ICICLE provides users with an easy-to-use library that can be implemented into any Rust or Golang-based project and immediately (with a little engineering work) see massive performance improvements.

This article will guide you through our ICICLE <> Gnark integration. We will explore some of the key integration learning points from our experience developing ICICLE and integrating it into Gnark.

Overall System Design

ICICLE implements all primitives as CUDA kernels. These kernels construct our main APIs (illustrated below). In order to cater for simple integration and minimize developer overhead we maintain two high-level wrapper APIs, one in Rust and the other in Golang. These APIs abstract away memory management and provide easy access to the core API functions. Developers may still access the low-level CUDA API directly.

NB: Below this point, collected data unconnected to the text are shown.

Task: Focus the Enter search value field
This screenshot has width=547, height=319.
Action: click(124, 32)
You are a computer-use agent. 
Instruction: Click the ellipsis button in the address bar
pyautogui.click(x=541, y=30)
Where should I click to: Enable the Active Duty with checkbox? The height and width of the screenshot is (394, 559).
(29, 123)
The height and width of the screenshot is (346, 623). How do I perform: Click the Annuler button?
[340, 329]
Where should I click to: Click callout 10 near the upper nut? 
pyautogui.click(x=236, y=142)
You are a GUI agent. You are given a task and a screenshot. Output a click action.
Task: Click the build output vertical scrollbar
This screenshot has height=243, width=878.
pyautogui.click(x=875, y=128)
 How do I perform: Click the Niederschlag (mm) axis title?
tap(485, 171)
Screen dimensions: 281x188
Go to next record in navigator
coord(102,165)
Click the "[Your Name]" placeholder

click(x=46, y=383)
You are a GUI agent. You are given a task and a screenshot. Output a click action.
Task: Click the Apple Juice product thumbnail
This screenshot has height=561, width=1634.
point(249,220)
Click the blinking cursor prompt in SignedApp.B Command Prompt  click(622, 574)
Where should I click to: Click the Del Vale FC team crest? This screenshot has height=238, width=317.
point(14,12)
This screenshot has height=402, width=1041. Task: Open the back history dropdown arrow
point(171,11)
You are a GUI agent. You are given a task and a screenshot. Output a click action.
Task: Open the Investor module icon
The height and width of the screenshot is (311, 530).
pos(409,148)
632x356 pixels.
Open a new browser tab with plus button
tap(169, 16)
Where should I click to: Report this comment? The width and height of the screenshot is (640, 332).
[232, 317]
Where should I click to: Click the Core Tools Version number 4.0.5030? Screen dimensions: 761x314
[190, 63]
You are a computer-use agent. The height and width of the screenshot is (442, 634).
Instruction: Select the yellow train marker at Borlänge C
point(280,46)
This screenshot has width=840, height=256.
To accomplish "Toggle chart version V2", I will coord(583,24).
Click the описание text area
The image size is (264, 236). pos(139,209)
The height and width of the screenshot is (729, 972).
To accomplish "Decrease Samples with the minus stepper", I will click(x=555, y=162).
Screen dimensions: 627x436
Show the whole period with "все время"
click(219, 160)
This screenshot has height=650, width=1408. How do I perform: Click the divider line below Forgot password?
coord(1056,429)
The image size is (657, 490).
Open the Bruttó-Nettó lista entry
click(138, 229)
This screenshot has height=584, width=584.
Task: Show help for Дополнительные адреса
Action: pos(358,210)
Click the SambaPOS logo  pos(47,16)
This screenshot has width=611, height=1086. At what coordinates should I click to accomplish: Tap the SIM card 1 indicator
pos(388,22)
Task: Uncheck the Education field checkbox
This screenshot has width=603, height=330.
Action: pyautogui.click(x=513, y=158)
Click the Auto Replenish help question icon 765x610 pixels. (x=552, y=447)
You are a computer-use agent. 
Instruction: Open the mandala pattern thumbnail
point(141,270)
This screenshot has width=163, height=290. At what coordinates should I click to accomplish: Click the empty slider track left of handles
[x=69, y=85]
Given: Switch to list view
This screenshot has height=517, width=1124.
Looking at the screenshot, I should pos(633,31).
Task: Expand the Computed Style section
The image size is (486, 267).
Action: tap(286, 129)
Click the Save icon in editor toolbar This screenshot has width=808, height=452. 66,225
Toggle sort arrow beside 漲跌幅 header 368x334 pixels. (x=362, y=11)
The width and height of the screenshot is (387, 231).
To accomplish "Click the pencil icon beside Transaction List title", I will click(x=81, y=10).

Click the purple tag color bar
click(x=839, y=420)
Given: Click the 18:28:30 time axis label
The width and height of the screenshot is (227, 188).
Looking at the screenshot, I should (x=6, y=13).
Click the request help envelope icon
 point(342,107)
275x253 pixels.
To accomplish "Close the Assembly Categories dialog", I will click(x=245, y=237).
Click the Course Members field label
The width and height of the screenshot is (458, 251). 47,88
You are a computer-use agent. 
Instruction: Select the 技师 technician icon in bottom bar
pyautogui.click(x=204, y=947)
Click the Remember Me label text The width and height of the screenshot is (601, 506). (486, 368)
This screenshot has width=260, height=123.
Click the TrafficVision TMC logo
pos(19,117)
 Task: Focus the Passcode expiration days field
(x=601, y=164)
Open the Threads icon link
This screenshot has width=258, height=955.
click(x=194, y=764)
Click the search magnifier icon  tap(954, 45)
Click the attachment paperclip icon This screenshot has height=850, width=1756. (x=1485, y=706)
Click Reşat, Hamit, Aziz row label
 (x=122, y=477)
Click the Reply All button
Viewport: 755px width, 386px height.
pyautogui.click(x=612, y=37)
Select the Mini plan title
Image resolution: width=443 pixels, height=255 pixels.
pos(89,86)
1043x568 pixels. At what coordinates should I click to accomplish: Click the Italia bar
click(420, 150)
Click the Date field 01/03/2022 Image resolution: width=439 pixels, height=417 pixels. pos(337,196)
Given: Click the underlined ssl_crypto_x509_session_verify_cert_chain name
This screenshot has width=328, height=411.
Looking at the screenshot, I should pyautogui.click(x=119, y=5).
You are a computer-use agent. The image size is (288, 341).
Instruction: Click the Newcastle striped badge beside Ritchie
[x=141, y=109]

To illustrate the relation between CUDA Kernels and higher level CUDA API, we can have a look at commit_cuda_bls12_377. This C++ code calls a bucket msm algorithm we implemented, and within this CUDA code we call kernel’s like this one for example. These kernels represent parts of the algorithm that are meant to be executed in parallel.

‍

int commit_cuda_bls12_377(BLS12_377::projective_t* d_out, BLS12_377::scalar_t* d_scalars,
  BLS12_377::affine_t* d_points, size_t count, size_t device_id = 0, cudaStream_t stream = 0)

    try

    large_msm(d_scalars, d_points, count, d_out, true, false, stream);
    cudaStreamSynchronize(stream);
    return 0;

    catch (const std::runtime_error &ex)

    printf("error %s", ex.what());
    return -1;

(Commit_cuda_bls12_377 — A high-level API)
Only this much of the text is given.